What you have to do ▸ Your answer must consist of one number: how many lines in the records contain "agent".

Stored items
*** Block opens ***

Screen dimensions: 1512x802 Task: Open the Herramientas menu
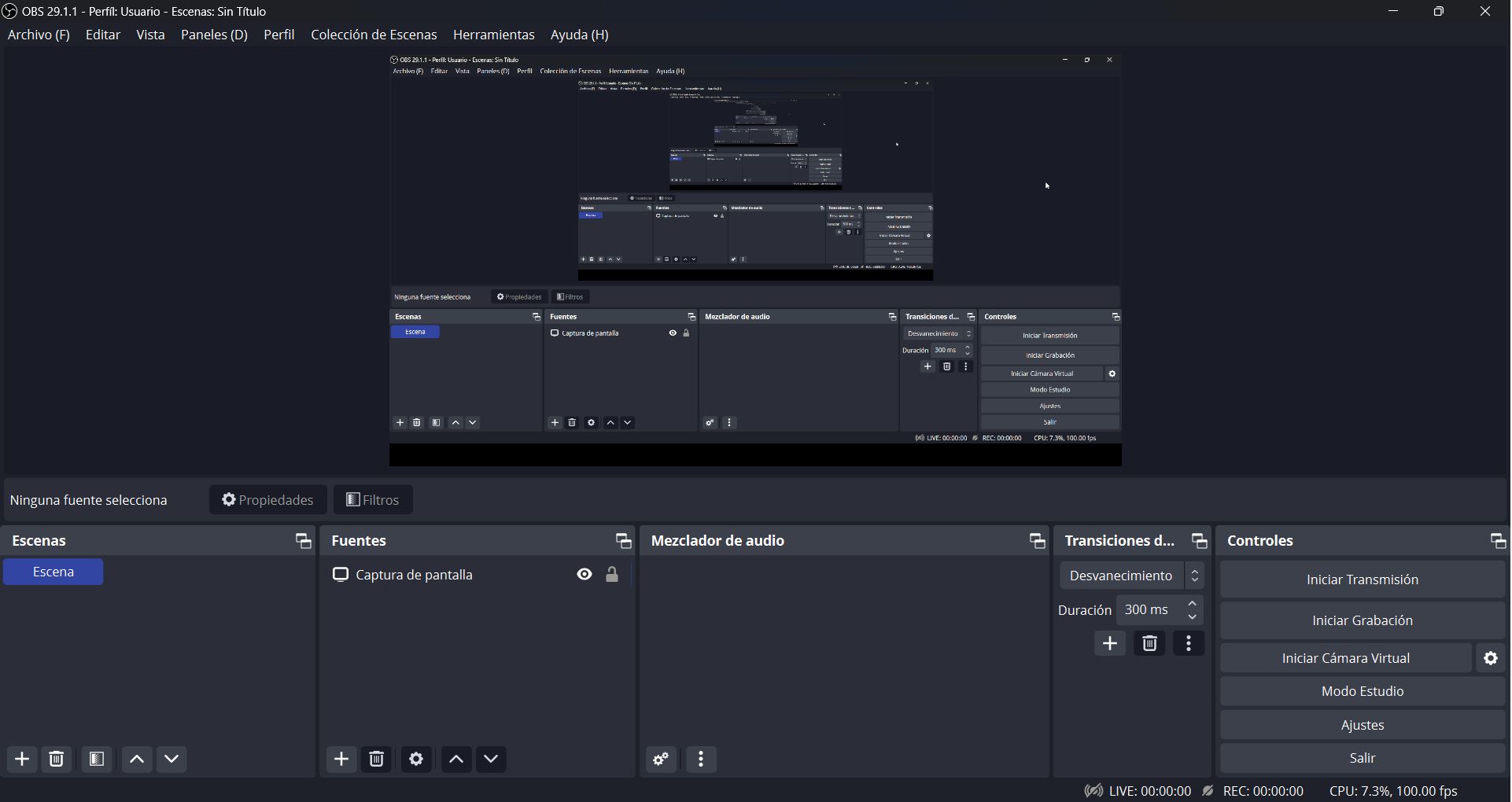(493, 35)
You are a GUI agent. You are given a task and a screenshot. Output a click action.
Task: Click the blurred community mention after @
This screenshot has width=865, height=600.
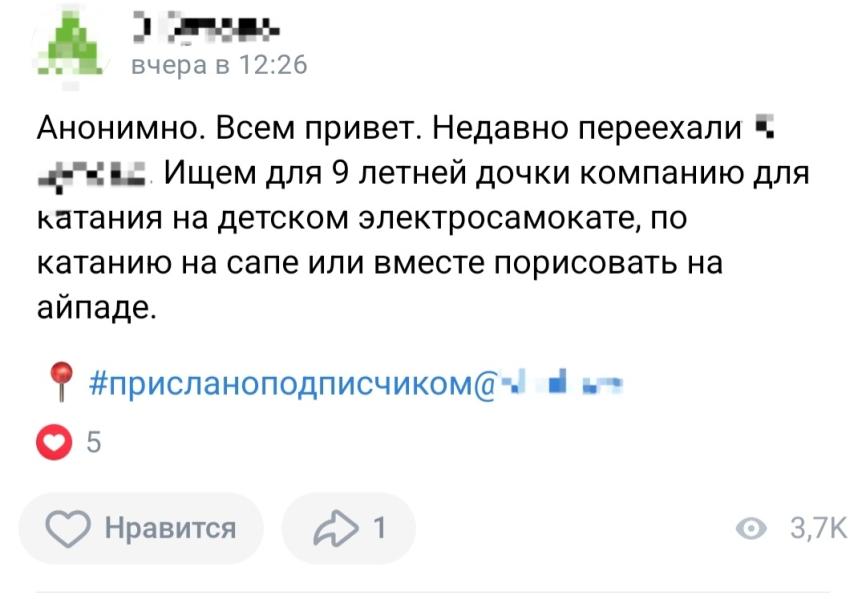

*** Block closes ***
*** Block opens ***

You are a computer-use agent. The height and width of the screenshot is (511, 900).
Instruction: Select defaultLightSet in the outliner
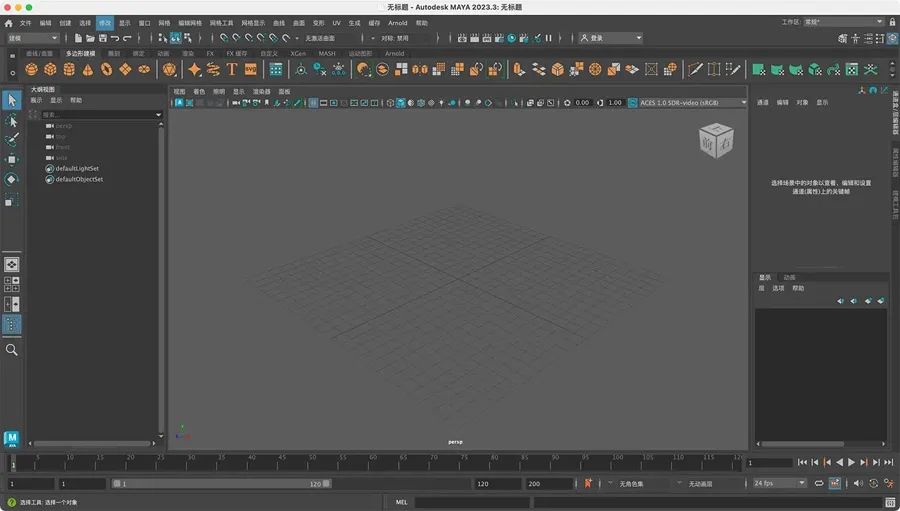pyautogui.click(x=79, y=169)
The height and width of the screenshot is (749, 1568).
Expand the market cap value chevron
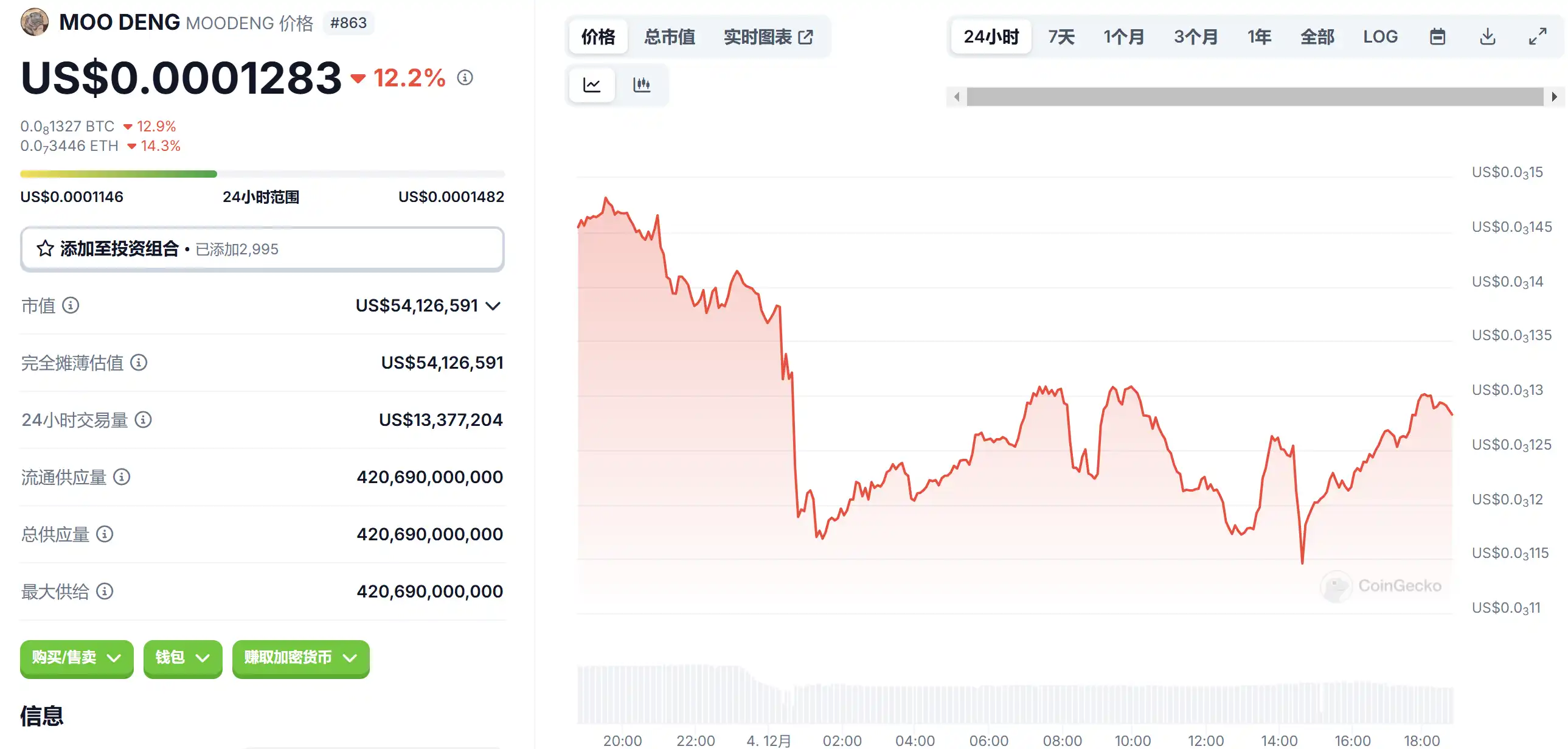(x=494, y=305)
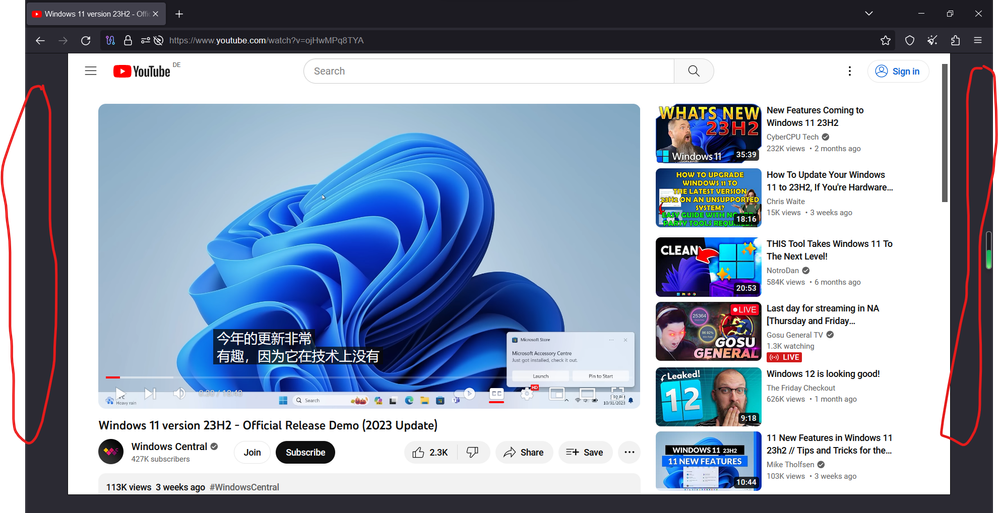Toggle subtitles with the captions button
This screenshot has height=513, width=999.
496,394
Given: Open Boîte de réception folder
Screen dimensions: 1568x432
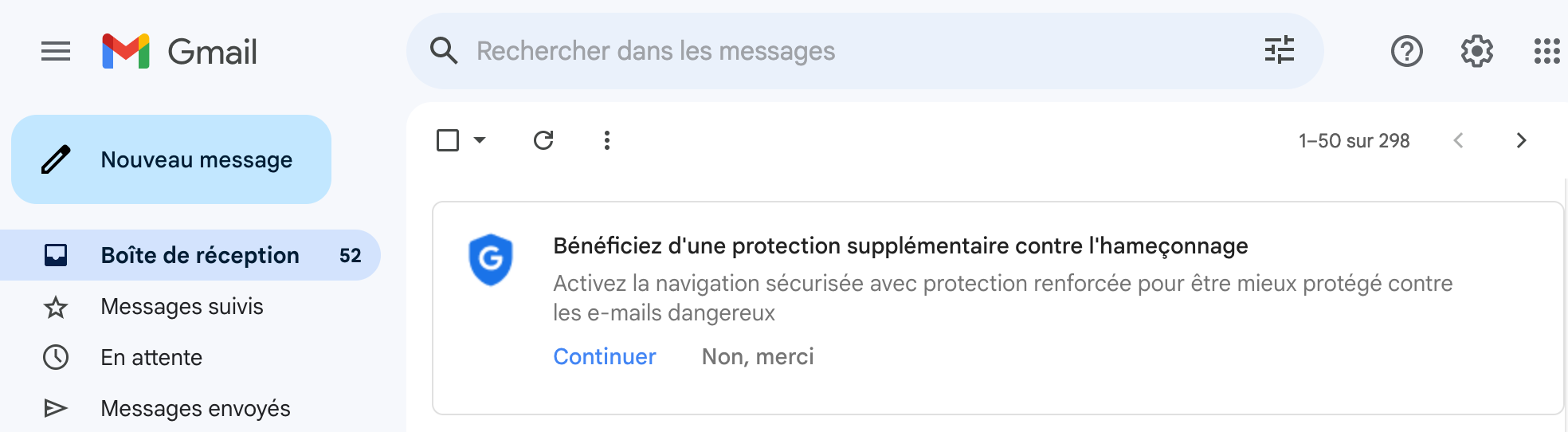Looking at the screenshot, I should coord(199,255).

*** Block closes ***

Output of the task ▸ 2